Rewrite the material from the line with "Image resolution: width=745" to the line with "Action: [387, 568]", substituting "green" for "yellow" and leaving everything else unchanged. Omit the pictures.
== DATA TO PROCESS
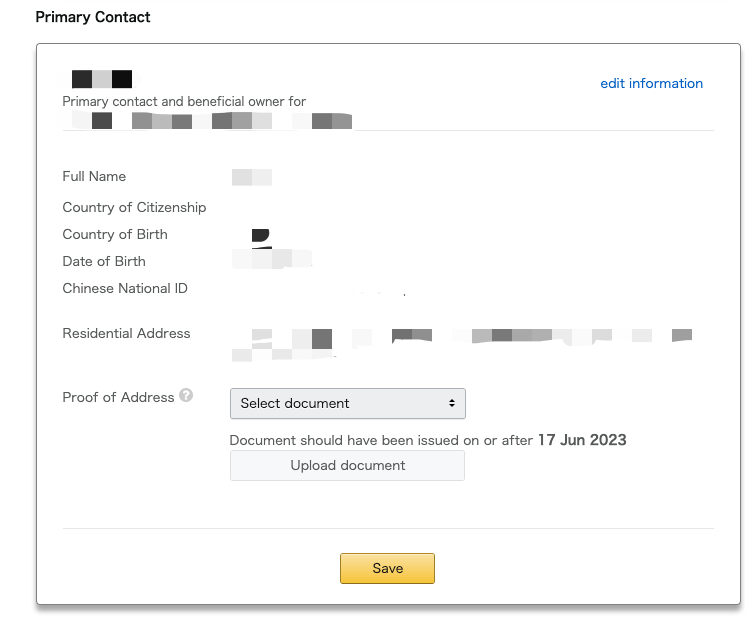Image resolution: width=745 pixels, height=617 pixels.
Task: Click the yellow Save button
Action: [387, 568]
====
== DATA TO PROCESS
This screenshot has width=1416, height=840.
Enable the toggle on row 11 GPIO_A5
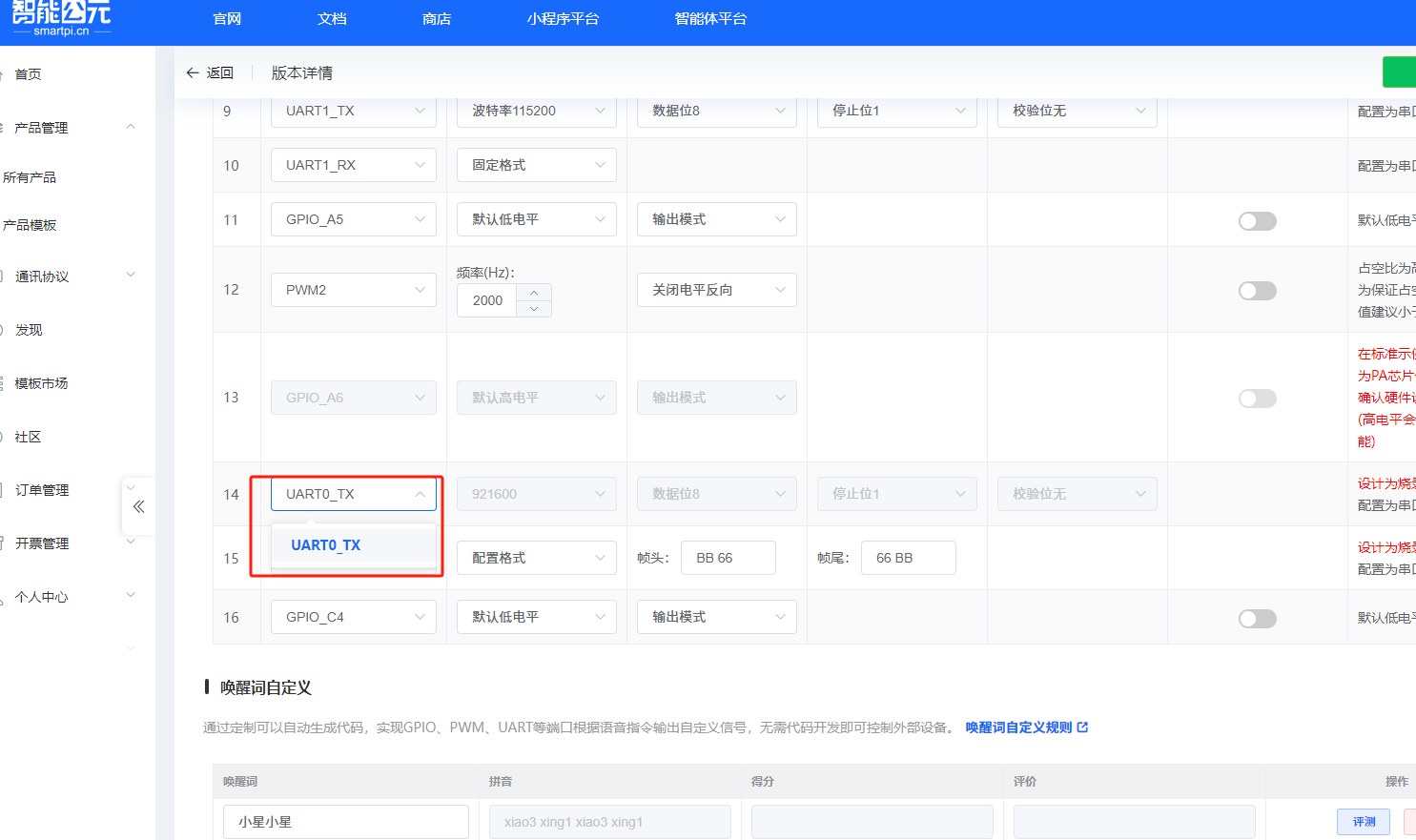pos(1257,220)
====
== DATA TO PROCESS
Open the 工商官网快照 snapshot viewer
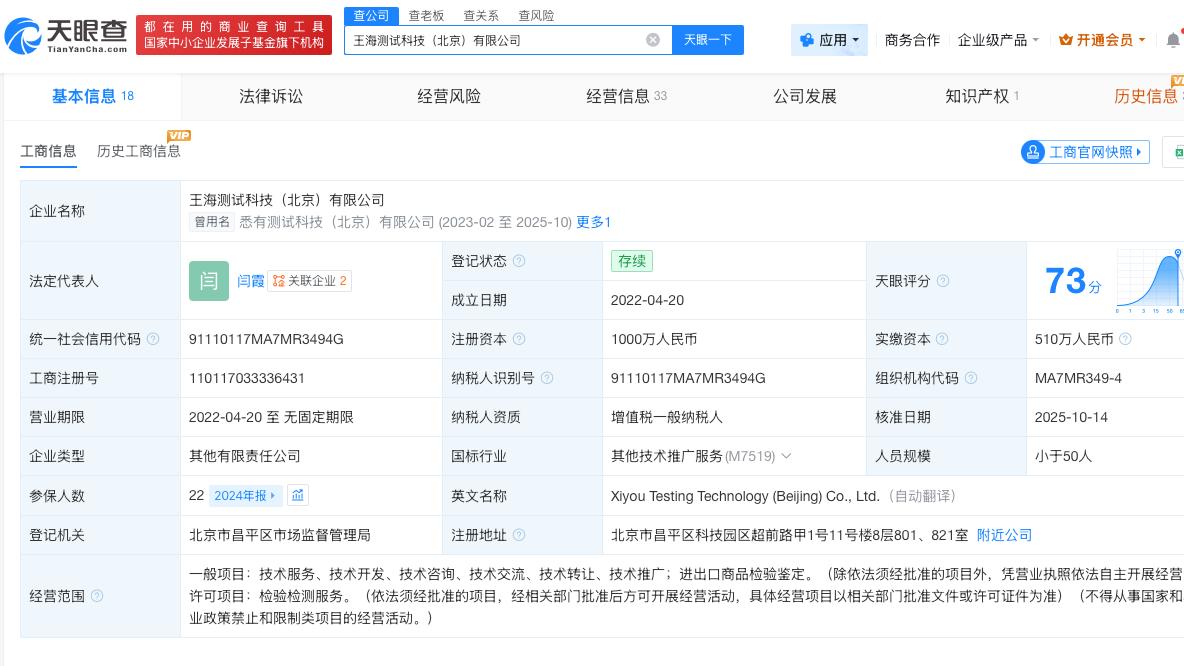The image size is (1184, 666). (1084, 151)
====
### ANSWER FOR THIS EXERCISE
Image resolution: width=745 pixels, height=617 pixels.
Task: Click the green Save button
Action: [387, 568]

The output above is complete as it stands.